Until her and her mother leave the santuario, the awaiting transitional team cannot take over operations. While Bernal is fairly sedated in her disposition when confronted with conflict, her mother is openly hostile and verbally abusive. Starting out as an animal hoarder in her home, no doubt her interests were genuine in the beginning.
However, after many years virtually living in the sanctuary, there are major problems because of her, and she has become a direct threat to the animals under sanctuary care.
Her time there has come to an end, and although she may eventually be held accountable for accused violations of Law 154, at present if this woman really cares about the animals at all, she'll remove herself from the premises and allow the new team to begin re-structuring immediately.
The way things are run right now... "sometimes dead is better" at Cabo Rojo's virtual Pet Sematary.
It's easy for Bernal to find new people to support her. Just show them the animals - but it is never very long before they start to see the problems that are hidden behind the locked fence.
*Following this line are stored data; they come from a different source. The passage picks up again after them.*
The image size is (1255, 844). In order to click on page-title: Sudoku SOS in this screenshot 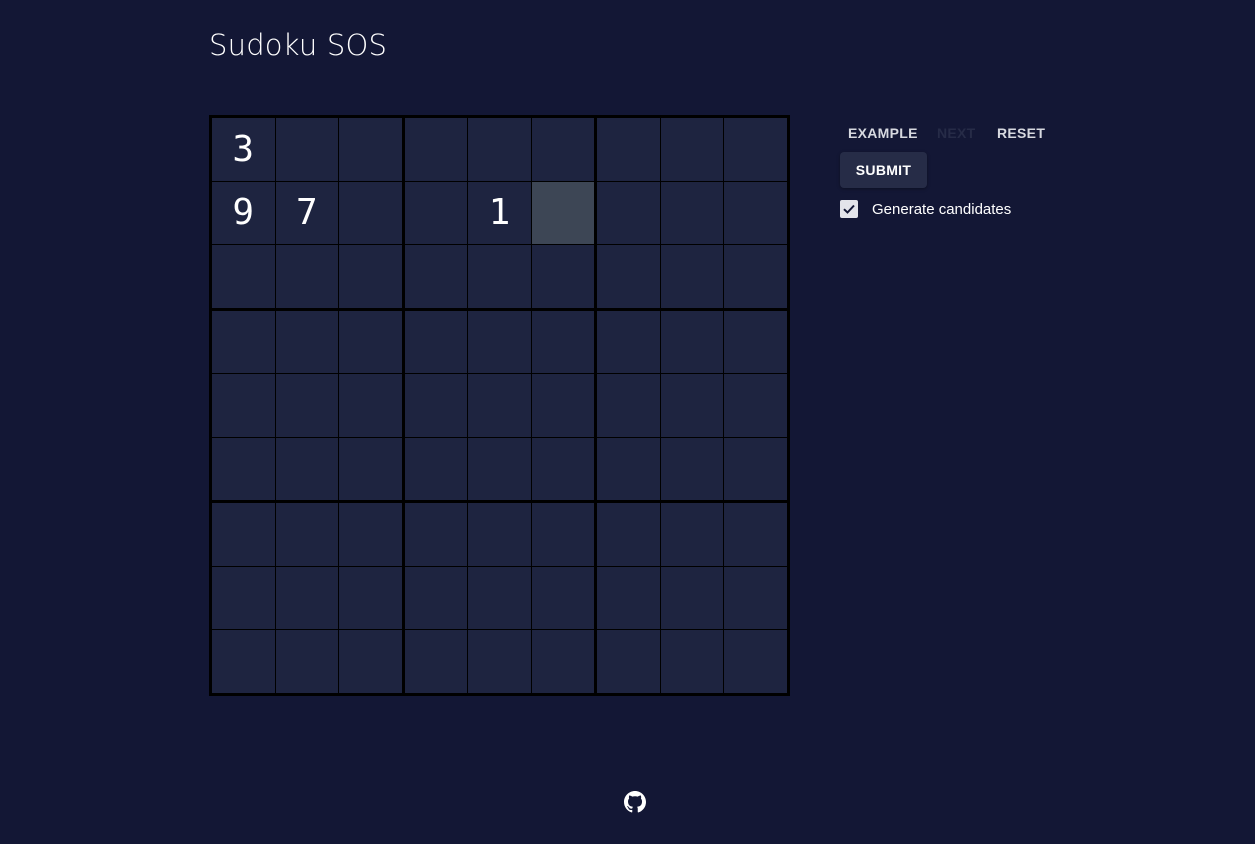, I will do `click(298, 45)`.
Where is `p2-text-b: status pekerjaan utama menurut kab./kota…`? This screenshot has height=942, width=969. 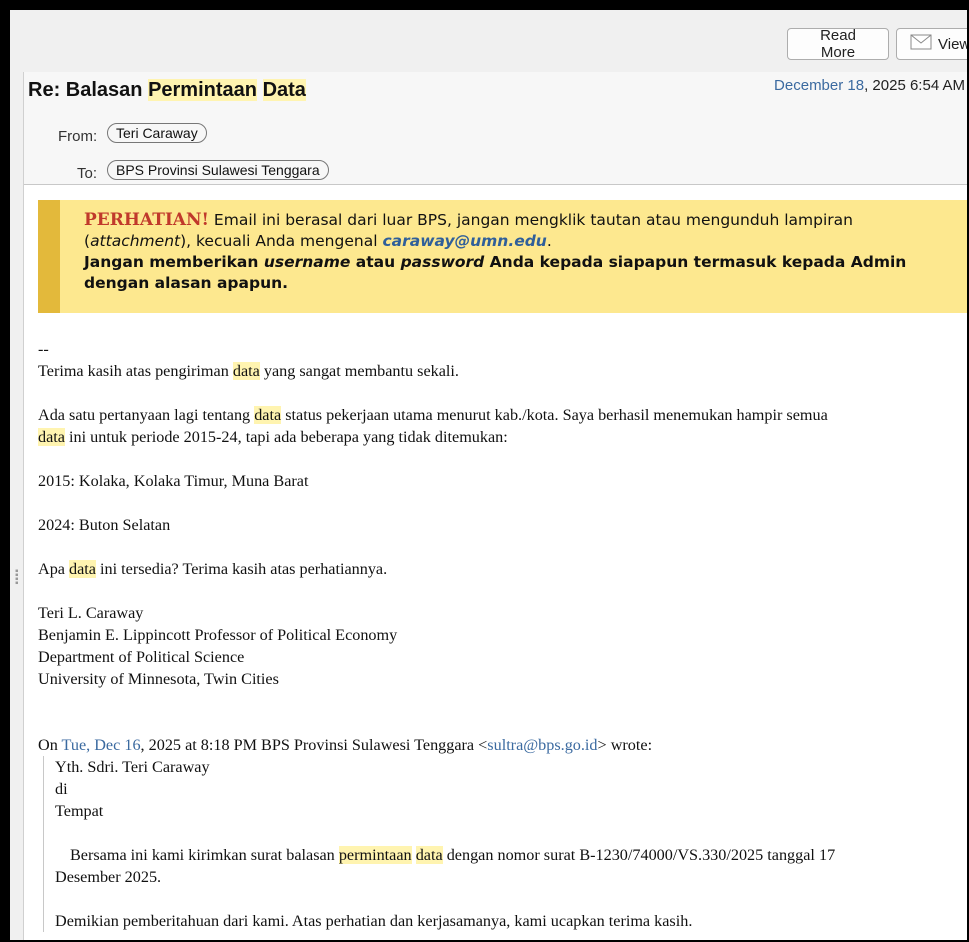
p2-text-b: status pekerjaan utama menurut kab./kota… is located at coordinates (554, 415).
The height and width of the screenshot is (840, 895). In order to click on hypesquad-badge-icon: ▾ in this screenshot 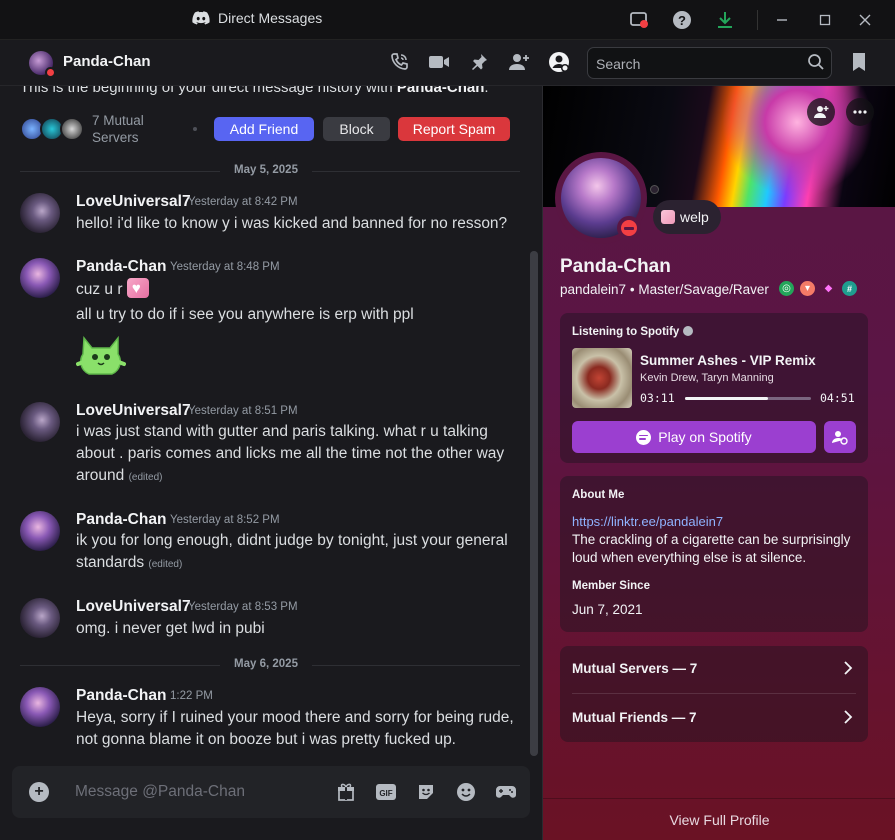, I will do `click(808, 288)`.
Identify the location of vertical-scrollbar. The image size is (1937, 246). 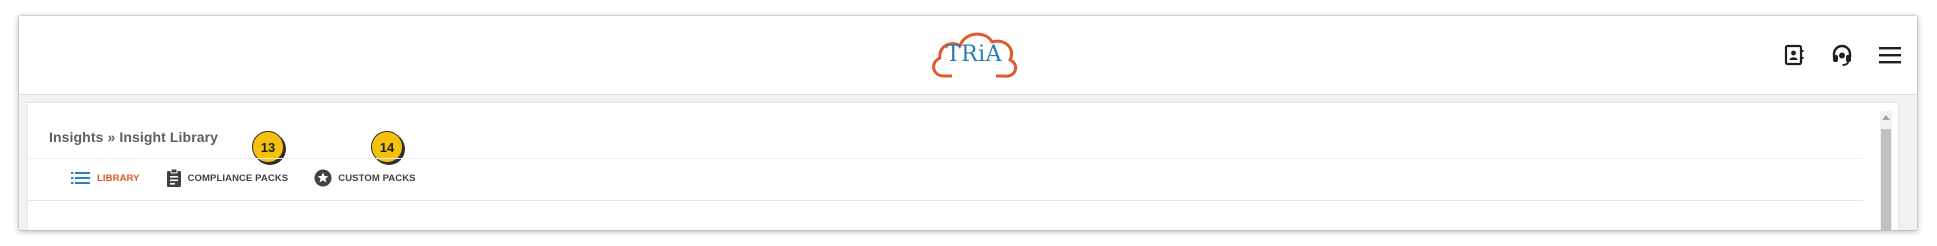
(1886, 170).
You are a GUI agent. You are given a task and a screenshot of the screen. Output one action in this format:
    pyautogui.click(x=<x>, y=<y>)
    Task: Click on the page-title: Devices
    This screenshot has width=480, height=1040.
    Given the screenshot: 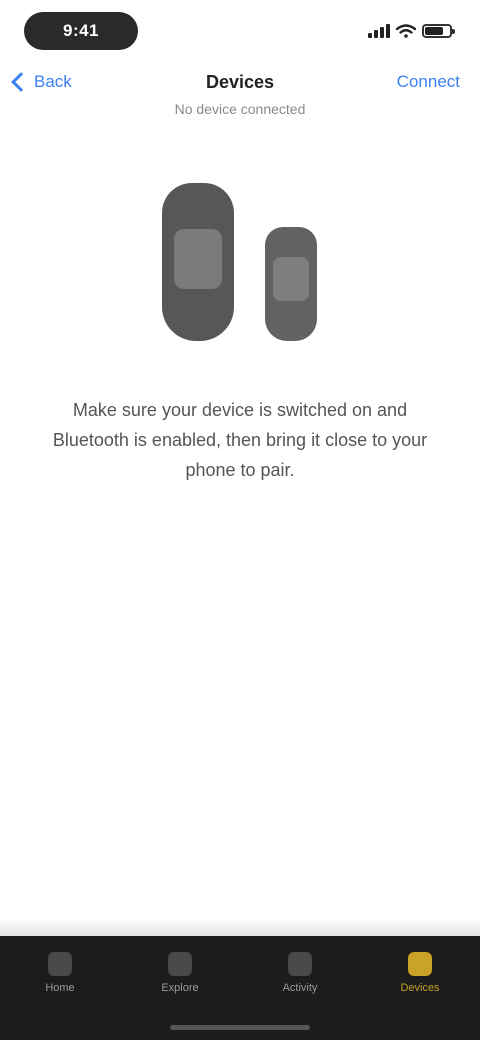 What is the action you would take?
    pyautogui.click(x=240, y=82)
    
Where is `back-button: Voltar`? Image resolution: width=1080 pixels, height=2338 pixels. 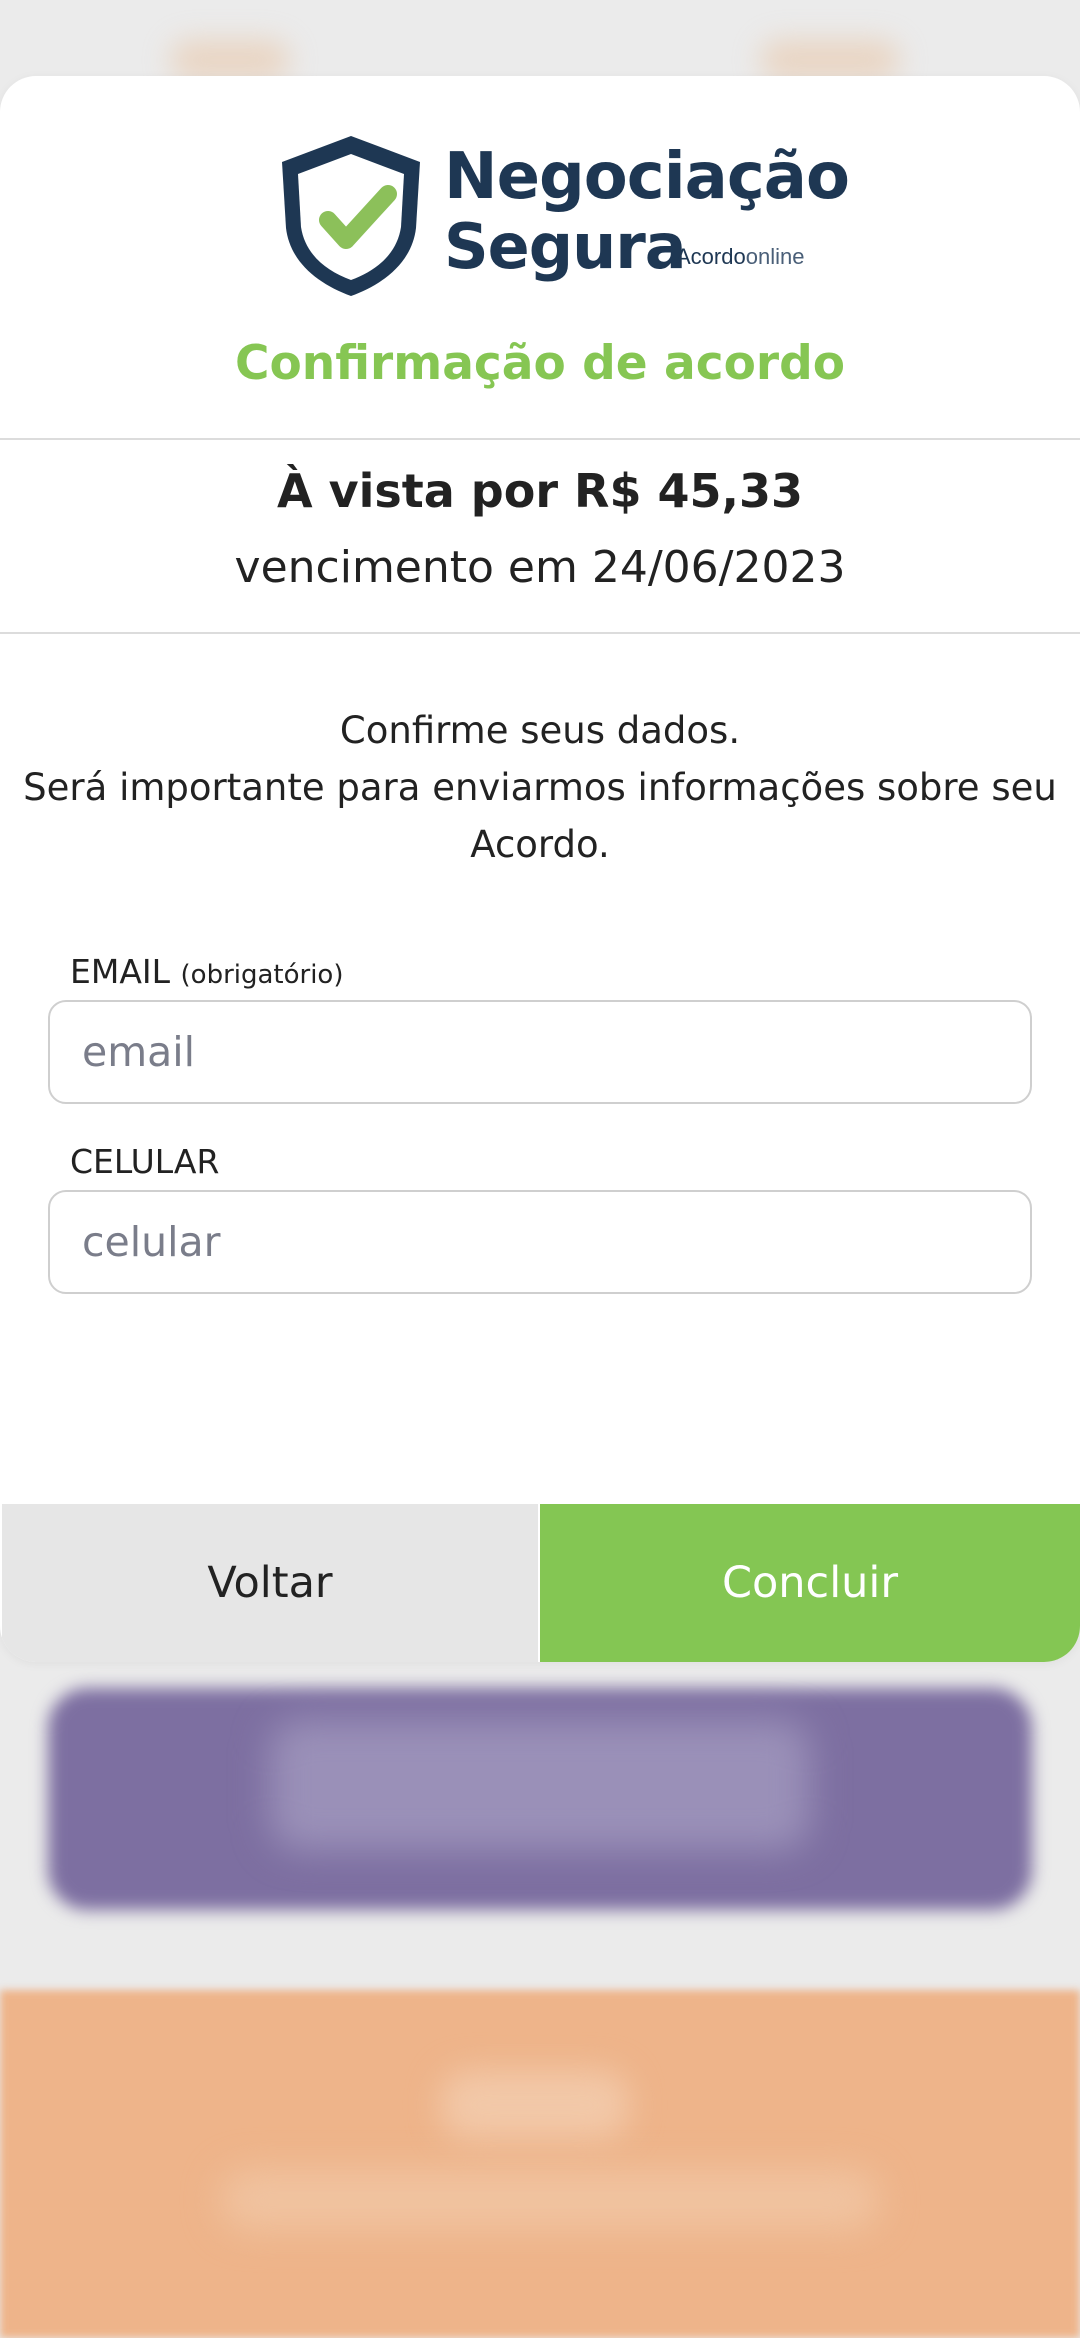
back-button: Voltar is located at coordinates (270, 1583).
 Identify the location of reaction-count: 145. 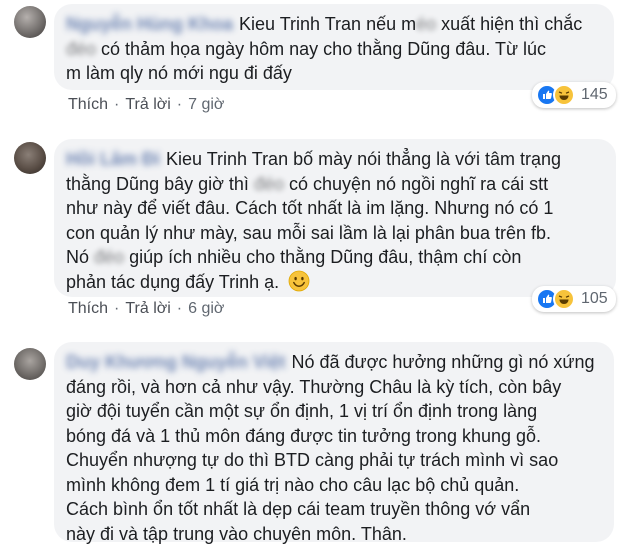
(594, 94).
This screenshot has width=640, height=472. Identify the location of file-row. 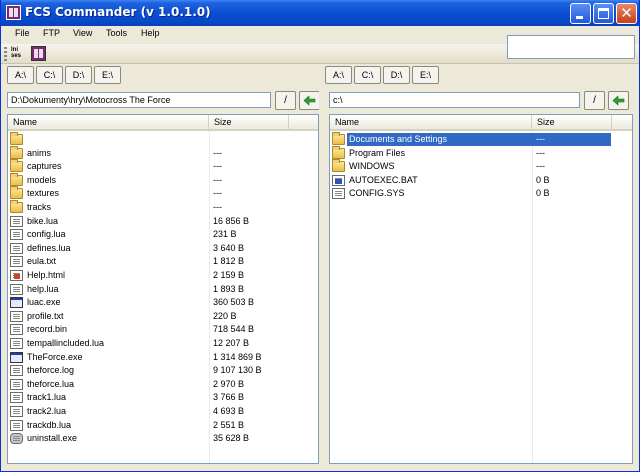
(163, 140).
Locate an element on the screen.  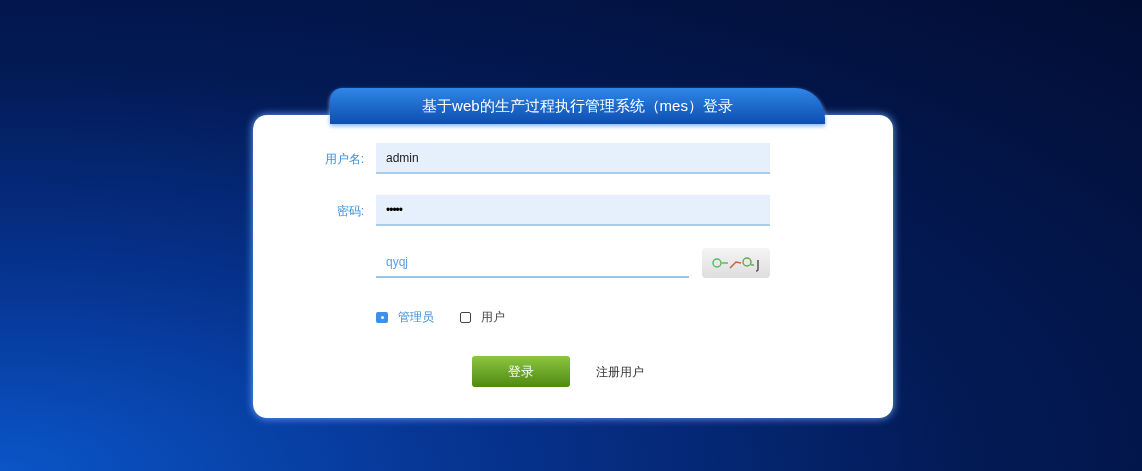
field-label: 密码: is located at coordinates (350, 211).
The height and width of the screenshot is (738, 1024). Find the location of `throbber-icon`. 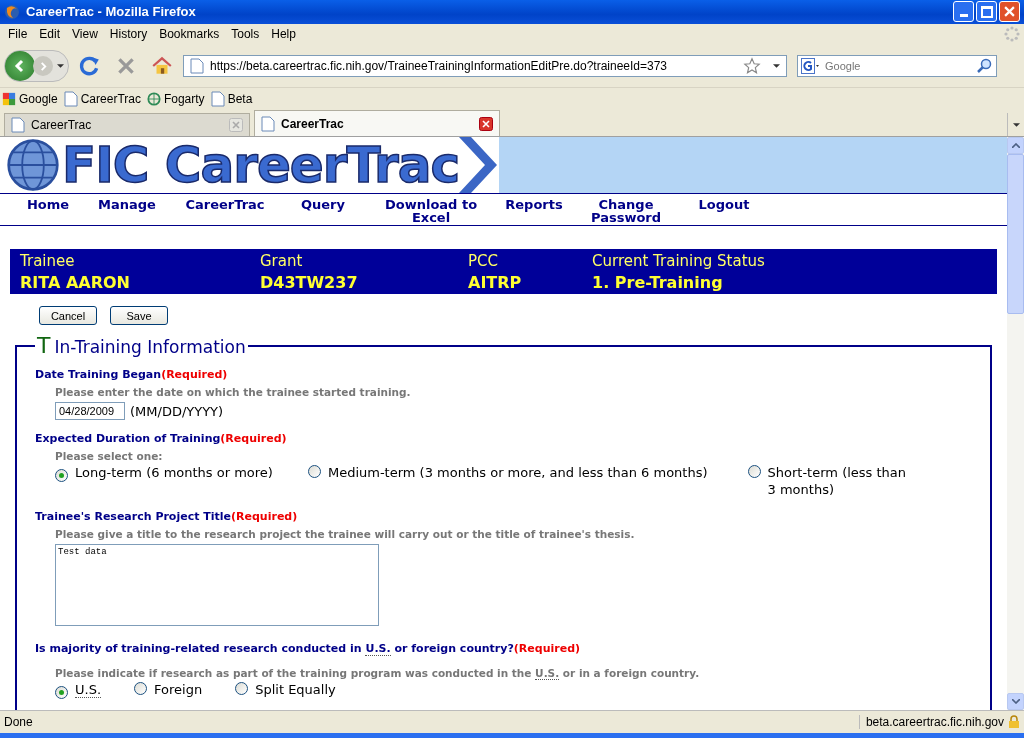

throbber-icon is located at coordinates (1012, 34).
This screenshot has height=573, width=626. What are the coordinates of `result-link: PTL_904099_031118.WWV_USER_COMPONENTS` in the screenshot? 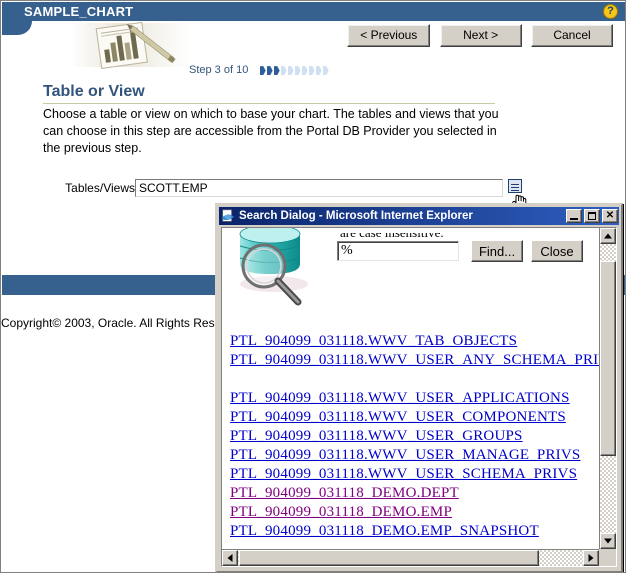 It's located at (398, 417).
Note: Donations are still being handled via safapr.org and will be used to distribute supplies to the animals. The site is under the control of the new transitional team.
Note: This blog entry contains opinionated commentary on the subject matter. It was created after review of info including formal reports collected during several meetings with staff members/volunteers/witnesses. The municipality of Cabo Rojo and Mayaguez (including the prosecutor's office) have been notified of alleged violations of Law 154. At the time of writing, the prosecutor has not yet filed official charges, but has conducted meetings with the parties involved. A court order from a Cabo Rojo judge also provided an internal investigation team a police escort to evaluate the conditions of the sanctuary and animals with the President of APAC, who removed 13 animals for immediate veterinary services. This was 4 months after initial complaints were filed with no actions taken by any of the parties notified. At least 5 volunteers and/or part-time employees were terminated by Dellymar Bernal (former President) after their cooperation with the investigation. Despite being a No-Kill shelter, a high mortality rate continues. Estimates are that as many as 15-20 animals died or were put to sleep in approximately 30 days. Staff reports are consistent that most deaths occur within the sub-population of animals under the direct care of Madeline.